Cap'n Proto beta release 0.1 is ready for Real Work

vosper · on June 27, 2013

Link to the previous discussion on HN in April:

https://news.ycombinator.com/item?id=5482081

Great to see this project is moving forward, can you comment on whether (and which of) the criticisms and suggestions from the original HN discussion have been integrated or have influenced development for this release?

kentonv · on June 27, 2013

Oh boy, there were so many suggestions, I'd have to read through them all to remember which ones I ended up incorporating. There's so much text, though...

Off the top of my head, I remember that multiple people suggested that text should be allowed to contain NUL characters (not just at the end), which I agreed to. That's not terribly significant, though.

People involved on the mailing list have helped me with several design decisions. One contributor convinced me that my original syntax for unions was pretty stupid and helped me come up with something much better.

At another point, I implemented "inline" structs and lists (which are embedded into their parent without a pointer). This turned out to be overcomplicated for not all that much benefit and I was encouraged to ditch it. A week of work lost, but it was the right decision.

Contributors hacking on implementations in other languages made clear that they weren't interested in writing their code generators in Haskell, so the compiler now has a plugin system allowing code generators in any language.

This is a very incomplete list, obviously... I'd love to have more people telling me what I'm doing wrong. :)

Scaevolus · on June 27, 2013

Using colons to denote types is still ugly and feels unnecessary.

Your last annotation example confuses the @field and $annotation syntax-- string $0 :Text $qux;

kentonv · on June 27, 2013

> Using colons to denote types is still ugly and feels > unnecessary.

Yeah, I hear you. My personal experience is that when I look at Go code, I find it hard to parse variable definitions since the type has no separator. But I'm sure if I wrote more Go, it would get easier. I worry that there is a bit more need for Cap'n Proto schemas to be easily readable to newcomers compared to Go code. On the other hand, in Cap'n Proto there is usually an ordinal number separating the name and type anyway (though not always).

So far not many people have complained, but I could definitely be convinced to drop the colon if that's what people want.

> Your last annotation example confuses the @field and > $annotation syntax-- string $0 :Text $qux;

Eek, fix pushed.

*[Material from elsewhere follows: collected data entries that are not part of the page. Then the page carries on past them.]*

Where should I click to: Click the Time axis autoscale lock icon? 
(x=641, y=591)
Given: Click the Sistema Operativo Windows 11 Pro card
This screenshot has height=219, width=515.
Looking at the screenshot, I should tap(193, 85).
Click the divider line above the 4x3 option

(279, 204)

Thanks!

simcop2387 · on June 27, 2013

> Off the top of my head, I remember that multiple people suggested that text should be allowed to contain NUL characters (not just at the end), which I agreed to. That's not terribly significant, though.

This seems contrary to what the docs[1] say: > Text is always UTF-8 encoded and NUL-terminated.

Which is right?

[1] http://kentonv.github.io/capnproto/language.html

kentonv · on June 27, 2013

Text is still NUL-terminated, it's simply allowed to contain NUL bytes in the middle as well. It's up to applications how they want to interpret this, but enforcing the NUL byte at the end is important for apps that want to pass a char* pointer around and don't want buffer overruns if they forget to validate the NUL terminator themselves. (It's a key design goal for the Cap'n Proto implementation to protect the app from security issues as much as possible.)

The encoding page describes this a bit better: http://kentonv.github.io/capnproto/encoding.html#blobs

simcop2387 · on June 27, 2013

I see. I haven't gotten to the encoding page yet, but that sounds perfectly reasonable to me.

Small question before I get there, I imagine that such things are tagged with a length so that you can actually determine where the text field really ends then?

kentonv · on June 27, 2013

Yes. The actual getter for a Text field returns StringPtr, which is a simple pointer-length pair. If you want to pass that on to a C-style function you call .cStr(), with the caveat that the content is effectively truncated at the first NUL char.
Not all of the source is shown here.